Few fans, however, know that Batista didn't join the profession until he was thirty years old — an age at which many wrestlers are thinking about hanging up their boots. Nor do most fans know the tremendous toll the climb to the top has taken on Batista's personal life. While successfully staying away from hard drugs and — usually — liquor, he found sex too tempting to resist.
“Women were my drug of choice,” the Animal confesses. That addiction cost him his marriage, destroying a relationship that had helped him climb from poverty to the pinnacle of sports entertainment in less than two years.
Now, in Batista Unleashed, the WWE Superstar comes clean about the choices he made and the devastating effects they had on his family. He talks about the injury that stripped him of his title — an injury he blames on Mark Henry's carelessness. While being sidelined cost Batista untold hundreds of thousands of dollars in lost income, it also set the stage for a tremendous comeback that cemented the Animal's reputation as a true champion.
Batista talks about growing up in the worst part of Washington, D.C., where three murders occurred in his front yard before he was nine. He speaks lovingly about his mother — a lesbian — and how hard she worked to keep the family not just together but alive. He talks candidly about his own criminal past: a conviction on a drug charge and another, since overturned, on assault. He speaks of his days as a bouncer and a lifeguard, and tells how bodybuilding may have saved his life.
Once he made it to the WWE, Batista realized he wasn't really ready for the big time. His career seemed headed for a fall until Fit Finlay took him under his wing. But his real education came when he joined Evolution and rode with Triple H and Ric Flair, two of sports entertainment's all-time greats. Batista talks about what they taught him, and details some of their wild times on the road.
But the champ also reveals a kinder, gentler side. While his soft-spoken manner in the locker room has sometimes been misinterpreted as arrogance, in truth Batista's always been somewhat shy and quiet. Emotional by nature, he reveals for the first time that the tears fans saw at WrestleMania 21, when he won the World Heavyweight Championship for the first time, were very real. And he speaks movingly about his problems with his ex-wives and teenage daughters, and how it felt to become a grandfather.

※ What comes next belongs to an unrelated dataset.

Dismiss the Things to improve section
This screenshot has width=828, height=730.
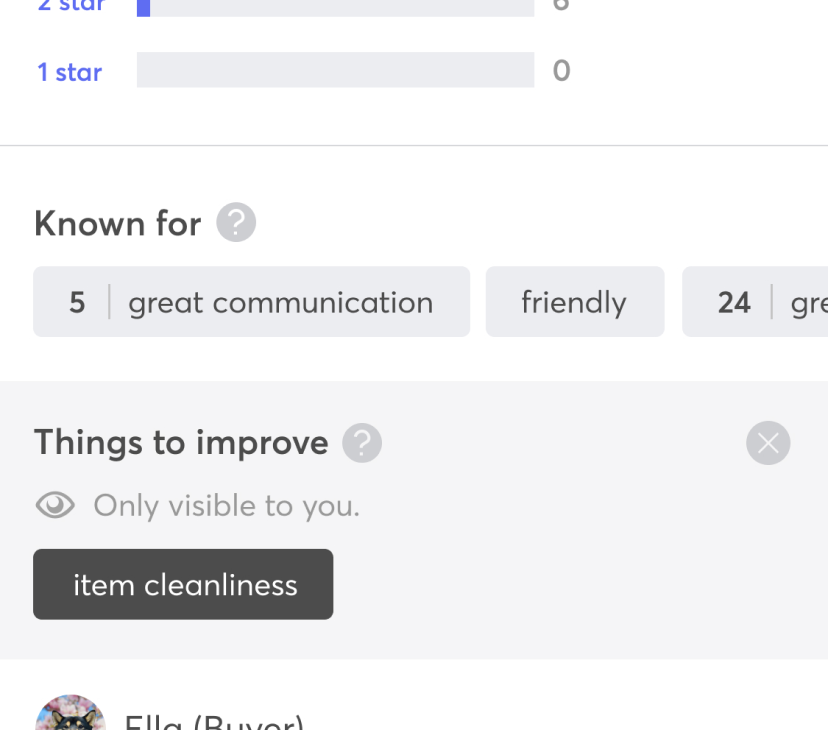click(768, 443)
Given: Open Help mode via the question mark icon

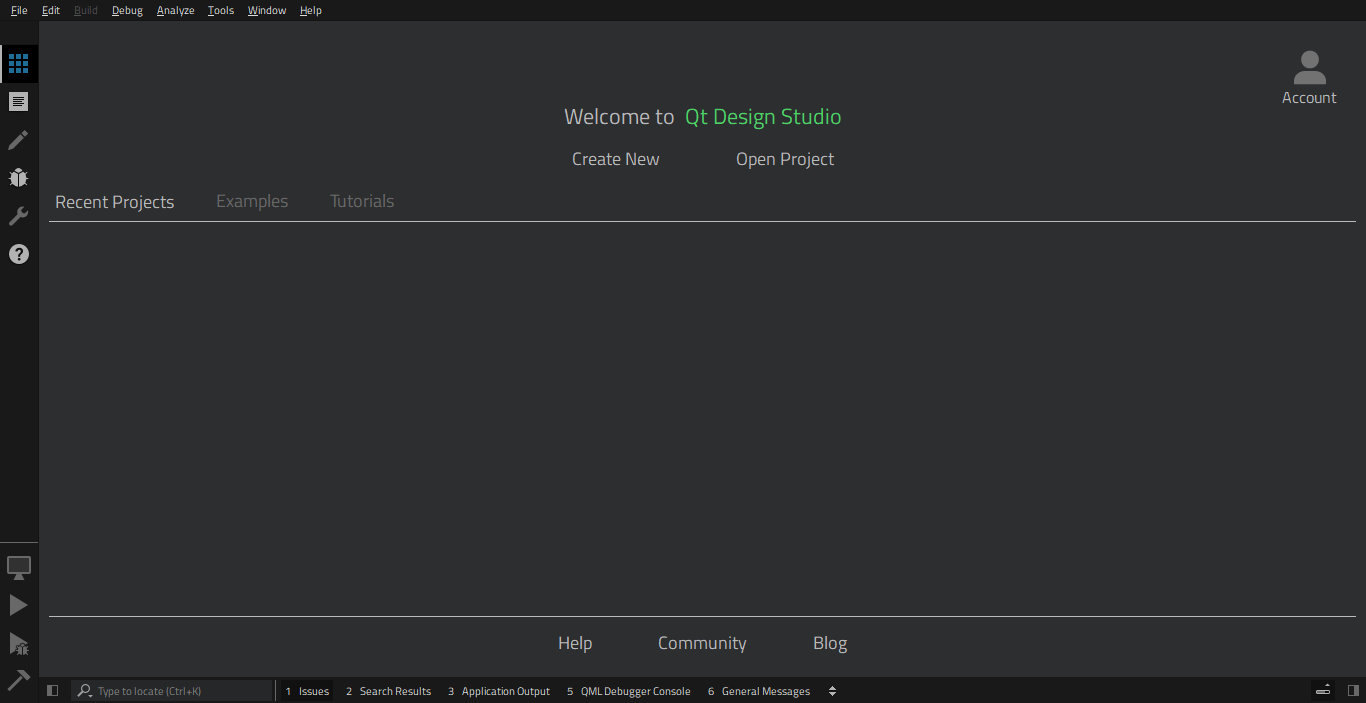Looking at the screenshot, I should 18,254.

While his straight-shooting mouth has occasionally gotten him into trouble — most notably in a backstage confrontation with Undertaker after some remarks about SmackDown! — Batista is his own harshest critic. He explains his early limitations as a wrestler and the work he has done to overcome them. Interspersing his memoir with accounts from life on the road, Batista lightens the narrative with a surprising sense of humor. An Animal in the ring, he reveals himself as an honest and even humble man in everyday life.